Excerpted passage:
#####

So let’s go back to our 500,000 human subjects mentioned in the first paragraph. As a group, we see that Gene X is associated with intelligence. But a closer inspection of the data reveals that 13% of the subject population buck the overall trend. Proportionately more people in this subpopulation (the Blacks) had Gene X than the majority group (the Whites), and yet the Blacks did not outperform the Whites as expected.

“What a fascinating finding!” one researcher says. “To what should we attribute this?”

“Well, you know, nature is only one part of the equation,” points out another researcher. “Nurture is an issue, too. I’m not a historian, but haven’t Blacks been subject to an awful lot of discrimination through the years?”

“Yes, but we controlled for income and education! Surely that addresses the discrimination thing.”

“Mmmm, probably not so much.”

So with all of this spelled out, hopefully John and others can finally entertain this hypothetical.

I just provided some background on some hypothetical studies that support the hypothetical scenario. Will now sit back and wait for the attacks on the hypothetical conclusions.

We can only hope.

If it pleases the audience, I’ll add an additional line of evidence. Multiple studies have shown that the expression of Gene X is extremely sensitive to environmental factors, particularly those of early childhood. Mice who carried Gene X and who were subjected to harsh stimuli during the first five days of birth were found to perform only half as well on learning tests as mice without Gene X but who were raised under ideal conditions. But Gene X mice who were raised under ideal conditions performed twice as well as their control counterparts.

#####

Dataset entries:
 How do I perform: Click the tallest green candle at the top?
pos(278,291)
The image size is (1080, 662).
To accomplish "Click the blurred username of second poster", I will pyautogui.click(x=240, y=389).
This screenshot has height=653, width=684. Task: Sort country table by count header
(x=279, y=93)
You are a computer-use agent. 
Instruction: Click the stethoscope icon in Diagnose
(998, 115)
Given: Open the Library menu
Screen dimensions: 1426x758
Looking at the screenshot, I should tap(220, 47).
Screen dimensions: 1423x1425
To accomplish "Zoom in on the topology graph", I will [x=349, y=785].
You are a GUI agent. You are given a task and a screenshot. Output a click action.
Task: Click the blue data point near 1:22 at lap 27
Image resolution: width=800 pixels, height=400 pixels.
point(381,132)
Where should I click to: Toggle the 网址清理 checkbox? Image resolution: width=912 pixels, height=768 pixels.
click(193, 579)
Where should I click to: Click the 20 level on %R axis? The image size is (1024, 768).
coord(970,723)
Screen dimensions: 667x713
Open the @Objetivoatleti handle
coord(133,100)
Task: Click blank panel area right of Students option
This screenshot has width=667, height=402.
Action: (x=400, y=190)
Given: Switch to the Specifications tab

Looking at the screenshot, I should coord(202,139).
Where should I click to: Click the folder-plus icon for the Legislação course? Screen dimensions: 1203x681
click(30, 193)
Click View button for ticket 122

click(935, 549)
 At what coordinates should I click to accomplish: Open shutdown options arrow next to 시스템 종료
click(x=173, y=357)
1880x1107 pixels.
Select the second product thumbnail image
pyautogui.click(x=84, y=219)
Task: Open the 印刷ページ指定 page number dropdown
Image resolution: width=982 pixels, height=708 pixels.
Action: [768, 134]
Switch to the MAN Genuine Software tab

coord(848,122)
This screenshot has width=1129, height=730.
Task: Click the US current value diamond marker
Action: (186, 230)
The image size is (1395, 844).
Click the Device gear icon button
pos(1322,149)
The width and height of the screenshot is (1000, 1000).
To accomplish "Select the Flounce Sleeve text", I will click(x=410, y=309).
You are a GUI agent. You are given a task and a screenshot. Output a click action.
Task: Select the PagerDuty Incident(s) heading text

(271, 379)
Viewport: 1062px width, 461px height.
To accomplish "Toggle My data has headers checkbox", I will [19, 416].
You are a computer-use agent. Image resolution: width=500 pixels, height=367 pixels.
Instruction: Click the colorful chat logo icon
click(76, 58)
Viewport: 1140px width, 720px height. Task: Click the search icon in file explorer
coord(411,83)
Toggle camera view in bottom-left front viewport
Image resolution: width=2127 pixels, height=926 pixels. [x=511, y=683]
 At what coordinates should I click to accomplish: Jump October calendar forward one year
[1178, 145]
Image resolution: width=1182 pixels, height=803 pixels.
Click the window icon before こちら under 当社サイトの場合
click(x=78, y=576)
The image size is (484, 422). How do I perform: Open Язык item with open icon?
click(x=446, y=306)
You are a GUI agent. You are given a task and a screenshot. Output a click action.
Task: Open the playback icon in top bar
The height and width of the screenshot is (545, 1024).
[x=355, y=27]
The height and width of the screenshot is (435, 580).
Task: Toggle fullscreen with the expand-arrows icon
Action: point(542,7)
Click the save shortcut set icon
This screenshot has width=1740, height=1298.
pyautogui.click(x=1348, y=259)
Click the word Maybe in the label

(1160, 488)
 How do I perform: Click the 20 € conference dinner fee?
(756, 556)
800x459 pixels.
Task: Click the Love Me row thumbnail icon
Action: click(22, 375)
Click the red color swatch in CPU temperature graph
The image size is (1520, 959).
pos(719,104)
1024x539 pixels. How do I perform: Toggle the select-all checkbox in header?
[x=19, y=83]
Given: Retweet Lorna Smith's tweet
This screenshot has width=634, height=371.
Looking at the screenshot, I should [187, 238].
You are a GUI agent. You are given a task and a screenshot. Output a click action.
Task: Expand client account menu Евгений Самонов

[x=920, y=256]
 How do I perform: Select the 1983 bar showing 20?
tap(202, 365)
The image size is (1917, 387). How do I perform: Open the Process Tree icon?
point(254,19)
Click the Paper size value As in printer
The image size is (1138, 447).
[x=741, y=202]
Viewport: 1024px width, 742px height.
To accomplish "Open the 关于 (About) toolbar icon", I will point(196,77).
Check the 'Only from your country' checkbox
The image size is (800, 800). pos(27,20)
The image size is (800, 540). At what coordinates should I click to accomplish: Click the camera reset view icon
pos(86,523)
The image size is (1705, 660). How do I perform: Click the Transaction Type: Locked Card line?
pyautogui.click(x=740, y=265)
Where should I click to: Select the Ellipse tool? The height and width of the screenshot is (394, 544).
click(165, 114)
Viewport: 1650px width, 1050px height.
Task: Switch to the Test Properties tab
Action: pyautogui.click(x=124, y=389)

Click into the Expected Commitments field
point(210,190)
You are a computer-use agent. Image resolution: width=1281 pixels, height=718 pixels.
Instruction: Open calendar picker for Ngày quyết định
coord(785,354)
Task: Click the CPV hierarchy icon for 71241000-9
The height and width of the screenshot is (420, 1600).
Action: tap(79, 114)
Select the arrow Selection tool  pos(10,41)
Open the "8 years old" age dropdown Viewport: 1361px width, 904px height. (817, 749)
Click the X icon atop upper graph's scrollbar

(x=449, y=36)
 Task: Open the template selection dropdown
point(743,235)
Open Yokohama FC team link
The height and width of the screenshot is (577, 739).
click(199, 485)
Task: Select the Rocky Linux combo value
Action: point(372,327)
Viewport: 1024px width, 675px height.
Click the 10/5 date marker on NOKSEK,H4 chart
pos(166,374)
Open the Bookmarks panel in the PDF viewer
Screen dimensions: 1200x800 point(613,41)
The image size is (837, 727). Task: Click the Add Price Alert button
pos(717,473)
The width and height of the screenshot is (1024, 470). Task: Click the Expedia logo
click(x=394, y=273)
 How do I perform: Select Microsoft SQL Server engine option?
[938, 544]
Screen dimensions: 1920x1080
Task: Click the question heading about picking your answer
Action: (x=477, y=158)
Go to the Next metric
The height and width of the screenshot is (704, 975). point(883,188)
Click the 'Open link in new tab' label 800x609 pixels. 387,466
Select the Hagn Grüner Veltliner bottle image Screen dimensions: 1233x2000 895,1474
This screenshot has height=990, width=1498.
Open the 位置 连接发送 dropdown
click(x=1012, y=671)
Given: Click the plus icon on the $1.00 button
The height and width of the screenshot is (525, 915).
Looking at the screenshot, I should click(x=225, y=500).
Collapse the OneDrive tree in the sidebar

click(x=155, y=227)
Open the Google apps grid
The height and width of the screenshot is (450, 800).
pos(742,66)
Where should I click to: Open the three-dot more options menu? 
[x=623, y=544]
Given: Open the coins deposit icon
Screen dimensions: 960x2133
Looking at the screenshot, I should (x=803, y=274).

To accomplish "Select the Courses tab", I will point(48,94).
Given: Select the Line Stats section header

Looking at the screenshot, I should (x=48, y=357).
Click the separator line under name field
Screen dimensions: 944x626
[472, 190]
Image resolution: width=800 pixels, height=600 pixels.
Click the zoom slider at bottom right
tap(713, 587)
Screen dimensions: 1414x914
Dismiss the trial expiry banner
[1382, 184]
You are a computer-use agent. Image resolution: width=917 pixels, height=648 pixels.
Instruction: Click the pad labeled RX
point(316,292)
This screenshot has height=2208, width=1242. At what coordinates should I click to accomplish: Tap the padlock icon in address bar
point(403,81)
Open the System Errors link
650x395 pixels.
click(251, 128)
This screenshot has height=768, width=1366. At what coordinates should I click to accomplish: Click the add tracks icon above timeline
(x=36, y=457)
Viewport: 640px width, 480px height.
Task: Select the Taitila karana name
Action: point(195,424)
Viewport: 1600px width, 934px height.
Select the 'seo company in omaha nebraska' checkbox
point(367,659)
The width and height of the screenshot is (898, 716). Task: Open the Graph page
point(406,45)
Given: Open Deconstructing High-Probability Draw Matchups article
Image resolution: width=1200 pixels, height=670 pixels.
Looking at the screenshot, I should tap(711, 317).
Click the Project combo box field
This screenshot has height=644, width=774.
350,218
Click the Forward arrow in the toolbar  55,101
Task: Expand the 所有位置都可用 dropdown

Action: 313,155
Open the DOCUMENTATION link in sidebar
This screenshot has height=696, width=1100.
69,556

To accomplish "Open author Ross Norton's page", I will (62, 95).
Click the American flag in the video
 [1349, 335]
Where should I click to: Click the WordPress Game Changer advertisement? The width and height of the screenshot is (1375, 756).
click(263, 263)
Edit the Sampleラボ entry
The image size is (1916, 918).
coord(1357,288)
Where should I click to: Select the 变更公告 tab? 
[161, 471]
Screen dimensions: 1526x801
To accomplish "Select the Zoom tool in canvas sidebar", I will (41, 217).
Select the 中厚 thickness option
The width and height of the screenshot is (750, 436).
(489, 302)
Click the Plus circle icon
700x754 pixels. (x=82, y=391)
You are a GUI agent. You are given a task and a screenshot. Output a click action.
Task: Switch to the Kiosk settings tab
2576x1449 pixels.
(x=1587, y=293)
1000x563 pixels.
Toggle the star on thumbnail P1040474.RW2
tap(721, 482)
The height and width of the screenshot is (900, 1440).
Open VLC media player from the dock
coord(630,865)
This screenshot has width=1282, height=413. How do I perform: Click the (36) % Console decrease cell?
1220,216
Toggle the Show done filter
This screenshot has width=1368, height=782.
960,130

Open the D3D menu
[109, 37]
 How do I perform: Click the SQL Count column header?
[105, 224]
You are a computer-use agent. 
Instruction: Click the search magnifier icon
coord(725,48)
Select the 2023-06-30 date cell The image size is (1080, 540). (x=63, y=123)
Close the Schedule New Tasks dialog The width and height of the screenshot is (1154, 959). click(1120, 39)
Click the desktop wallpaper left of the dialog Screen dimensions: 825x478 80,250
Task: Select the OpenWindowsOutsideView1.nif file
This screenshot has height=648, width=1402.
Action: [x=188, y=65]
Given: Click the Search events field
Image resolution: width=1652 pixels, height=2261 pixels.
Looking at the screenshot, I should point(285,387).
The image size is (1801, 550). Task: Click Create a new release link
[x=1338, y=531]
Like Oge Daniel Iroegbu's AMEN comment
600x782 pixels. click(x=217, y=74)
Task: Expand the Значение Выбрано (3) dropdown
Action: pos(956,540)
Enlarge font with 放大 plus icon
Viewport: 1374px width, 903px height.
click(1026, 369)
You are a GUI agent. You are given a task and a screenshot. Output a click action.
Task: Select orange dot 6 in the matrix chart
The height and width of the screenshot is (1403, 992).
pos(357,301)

#####

Required actions:
A – In the Gene X passage, what share of the 500,000 subjects bucked the overall trend?
B – Pick up the Gene X passage from the point where it stops.
None of the items are needed.

Answers for the exercise:
A – 13% of the subject population bucked the overall trend.

B –
There is also strong evidence indicating that these effects can span multiple generations. The offspring of traumatized Gene X carriers also tend to perform worse on tests, even when raised under ideal conditions. All available evidence indicates that it takes at least three generations after the initial trauma for Gene X mice to out-perform non-Gene X mice. The prevailing hypothesis is that the initial trauma triggered epigenetic disabling of Gene X. Follow-up studies will be performed to determine what kinds of trauma are more likely to cause epigenetic effects, and whether these effects (and their generational cascade) can be mitigated.

I’m still working on why wealthy black parents subject their children to such harsh stimuli during the first 5 days of birth compared with poverty stricken white trailer trash. LHoD has some ideas on this, as does iiandyiiii.

And why those black kids still end up being better basketball players and sprinters, even with the harsh treatment…

:wink:

But if these sorts of hypotheses and extrapolations reassure you, I have good news: there is no end of them, ever, and for that reason hope can go on indefinitely that mother nature has provided all groups with the same genetically driven maximum potential.

Emphasis added. I don’t know what that means. Outperform on what or in what way?

Presumably, this particular gene is strongly associated with high performance on this test; people with this gene tended to outperform those without this gene.

But black people buck the trend. More black people than white people have the gene. You’d expect, therefore, that black people would outperform white people on that battery of tests. But they don’t.

In this hypothetical, our best evidence is that black people tend to be more intelligent than white people due to genetics, but not in achievement on tests. How do you think people would respond to this study?

(How’s that, ywtf? I’m trying to rephrase here, to clarify a few bits that were ambiguous; lemme know if I missed something, please)

You’ll have to cite, unless you’re being sarcastic.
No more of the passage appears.